Date: 2009-12-21 03:55 pm (UTC)
From: [identity profile] zornhau.livejournal.com
Sorry - would have posted on the main entry, but am a legal ignorant.

So, I can make now make a storm-trooper costume, but not sell it? Or can I now sell it as well? Does this make it possible for anybody to make Star Wars merchandise? How do filmmakers protect their rights?

Does this affect that restaurant lady who was forced to hold a "Generic Wizard party" after the HP legal department scotched her Harry Potter evening?

Re: So, at the risk of seeming stupid...

Date: 2009-12-21 04:24 pm (UTC)
From: [identity profile] major-clanger.livejournal.com
Well, you are asking sensible questions, which is more than many law students do!
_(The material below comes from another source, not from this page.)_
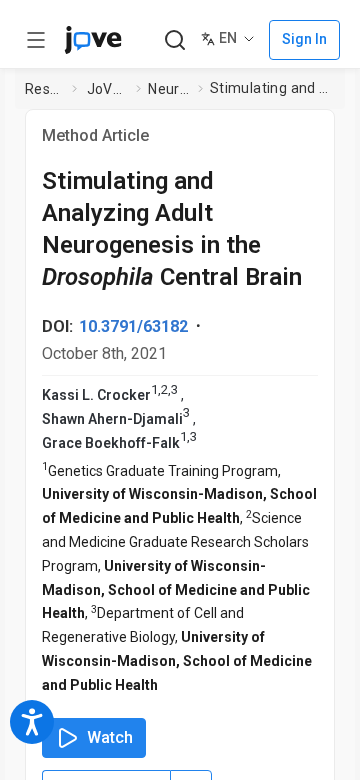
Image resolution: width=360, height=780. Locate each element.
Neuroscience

You can make and indeed sell a Stormtrooper costume. The court has decided that this particular costume, because it was made as a prop with no special artistic element, came under industrial design protection rather than copyright protection. The protection period for designs is much shorter than for copyright, and in the case of items made in 1976 for the original film has long since expired.

What you can't do is sell it into the USA, where the law is different. Indeed, doing so is how Ainsworth got into trouble in the first place.

This will not apply to much Star Wars material. The films are protected as artistic copyright works and so is most of the written or graphical material associated with them. Lucasfilm will own a whole swathe of trade marks, so it would be asking for trouble to sell stuff as 'Star Wars' related (if you look at Ainsworth's web site he is very evasive about naming the film the helmets came from!). And many other props would be so distinctive that I think the product/artwork decision would fall on the side of copyright protection - for instance, I doubt, reading the judgments, if Ainsworth would have won had he been selling Darth Vader's outfit; it is so clearly distinctive.

What this does mean, along with some lesser-known legal cases, is that film and TV makers may find that some prop and costume items get only limited-duration design right protection. For example, I think that the Dalek is well out of protection by now, which may be why the BBC backed off from pursuing the woman who was selling Dalek knitting patterns.

As for the HP dinner party, I wrote about that earlier. I think the best tactic there would have been to say that it was a very small, non-commercial, food-themed Harry Potter convention!